From the near future to the far-flung years of tomorrow, into the multiverse and beyond, to the depths of hell and even Detroit, a Justice League has sprung up in downright bizarre locations, wherever injustice and evil that needs fighting might appear. From clones, to magicians, to teenagers, to Nazis, the Justice League has appeared in just as many forms as places, with some wildly varying moralities. With the upcoming Justice League-centered event No Justice bringing its own pretty oddball rosters, we thought we’d take a look back as some of the stranger Leagues from DC’s past. While these Leagues aren’t necessarily the most powerful, or the most iconic, they’re certainly some of the most memorably different.
15 JUSTICE LEAGUE POST-FOREVER EVIL
The 2013 event Forever Evil saw the mirror universe Justice League, the Crime Syndicate, arriving and conquering Earth by incapacitating the Justice League. This led to the creation of an Injustice Gang of sorts led by Lex Luthor, stepping forth to oppose the Crime Syndicate, following the logic that only Prime Earth criminals were allowed to conquer Earth. After the Syndicate’s defeat, Luthor used his newfound goodwill to join the Justice League.

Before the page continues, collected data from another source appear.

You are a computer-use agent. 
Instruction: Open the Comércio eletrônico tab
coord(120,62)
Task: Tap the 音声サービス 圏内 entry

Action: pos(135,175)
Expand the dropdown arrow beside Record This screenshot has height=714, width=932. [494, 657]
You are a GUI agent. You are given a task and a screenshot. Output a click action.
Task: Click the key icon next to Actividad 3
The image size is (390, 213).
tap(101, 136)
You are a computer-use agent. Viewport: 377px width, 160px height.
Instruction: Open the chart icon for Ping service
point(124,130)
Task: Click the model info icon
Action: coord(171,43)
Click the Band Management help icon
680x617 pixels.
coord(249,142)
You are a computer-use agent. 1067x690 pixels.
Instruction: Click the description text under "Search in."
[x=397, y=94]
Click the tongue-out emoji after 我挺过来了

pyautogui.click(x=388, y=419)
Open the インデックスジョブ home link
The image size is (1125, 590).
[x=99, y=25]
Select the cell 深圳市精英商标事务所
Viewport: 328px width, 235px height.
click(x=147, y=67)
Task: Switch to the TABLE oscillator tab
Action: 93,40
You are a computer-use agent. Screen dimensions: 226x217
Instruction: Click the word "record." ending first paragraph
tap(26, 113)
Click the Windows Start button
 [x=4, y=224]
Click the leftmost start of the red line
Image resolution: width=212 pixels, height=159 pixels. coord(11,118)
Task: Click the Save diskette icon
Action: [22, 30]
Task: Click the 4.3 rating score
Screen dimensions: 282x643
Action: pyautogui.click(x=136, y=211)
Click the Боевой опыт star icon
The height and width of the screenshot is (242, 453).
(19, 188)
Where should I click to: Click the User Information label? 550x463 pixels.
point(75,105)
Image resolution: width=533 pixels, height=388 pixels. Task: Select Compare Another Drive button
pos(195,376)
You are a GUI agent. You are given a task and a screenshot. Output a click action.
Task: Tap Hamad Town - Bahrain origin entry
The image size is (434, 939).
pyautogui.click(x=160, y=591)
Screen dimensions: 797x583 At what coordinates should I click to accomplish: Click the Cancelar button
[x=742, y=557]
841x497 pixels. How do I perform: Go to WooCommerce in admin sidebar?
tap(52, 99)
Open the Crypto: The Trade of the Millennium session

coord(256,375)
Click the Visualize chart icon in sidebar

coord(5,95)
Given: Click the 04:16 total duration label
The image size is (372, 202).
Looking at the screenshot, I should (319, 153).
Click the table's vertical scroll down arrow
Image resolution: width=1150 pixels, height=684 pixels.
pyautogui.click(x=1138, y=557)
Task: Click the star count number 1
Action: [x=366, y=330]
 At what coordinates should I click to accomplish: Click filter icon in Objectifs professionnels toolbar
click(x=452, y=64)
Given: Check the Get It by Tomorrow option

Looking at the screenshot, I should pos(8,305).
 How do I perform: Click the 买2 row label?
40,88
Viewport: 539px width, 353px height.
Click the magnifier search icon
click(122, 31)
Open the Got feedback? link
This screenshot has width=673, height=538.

In addition to the standard seven, Cyborg edition, there was Lex, Captain Cold acting as his bodyguard, Captain Marvel (going by Shazam in the New 52), and newcomer Jessica Cruz, wielding Crime Syndicate member Power Ring’s… power ring. This team would only last a few arcs, culminating in “Darkseid War,” a battle against the Anti-Monitor which saw the League infused with the powers of various New Gods.
14 THE NEW REICHSMEN
Led by Overman, the team is a fairly standard Justice League, only they’re all Nazis. Consisting of more hardline Nazi Leatherwing (Batman), actual Valkyrie Brunhilde (Wonder Woman), Blitzen (Flash, who is also a girl), Martian (guess), and the cleverly named UNDERWATERMANN (Yes, Aquaman), the New Reichsmen fight the Freedom Fighters, the last vestige of those oppressed and exterminated by the Nazis. However, Overman, overcome by guilt over his part in the Reich’s atrocities, aids the Freedom Fighters in sabotaging the Reichsmen’s satellite headquarters, sending it crashing to Earth and destroying Metropolis in the process.
13 THE DARK KNIGHTS
DC’s recent Dark Nights: Metal event asked the question on everyone’s mind: what if the Justice League was made up of all evil Batmen? A twisted mockery of the Justice League, the Dark Knights are a collection of Bruce Waynes from the Dark Multiverse, a dark reflection of the Prime Multiverse where worlds are constantly destroyed and remade. Each of the Dark Knights was snatched from their homeworlds’ moments from destruction.
Led by the Batman-Who-Laughs, the team consists of Devastator (Superman), the Drowned (Aquaman), Dawnbreaker (Green Lantern), Red Death (Flash), Merciless (Wonder Woman), and Murder Machine (Cyborg). The Dark Knights prove to be the League’s equals, devastating their home cities in the service of the Batman-Who-Laughs and his dark master, Barbatos. The Knights’ final fate will be revealed in the upcoming final issue of Dark Nights: Metal, set to release in March.
12 THE JUST
Again in Multiversity, we are taken to Earth-16, a world where the superheroes we know and love have retired and been replaced by their children and other various successors. Damian Wayne is Batman, Chris Kent (of Superman: Last Son) is Superman, and Lex Luthor is now Alexis Luthor, secret supervillain and also Batman’s secret girlfriend.
In this universe, superheroing is essentially reduced to reality television, and the Justice League is no exception. While Batman and Superman avoid the League, counted among its members are Connor Hawke (Green Arrow), Kyle Rayner, Wally West, Artemis (Wonder Woman), Natasha Irons (Steel), Ray Palmer, Garth of Atlantis (Aquaman), and Bloodwynd. Due to the lack of supervillains, the League is reduced to running training exercises in order to stay sharp.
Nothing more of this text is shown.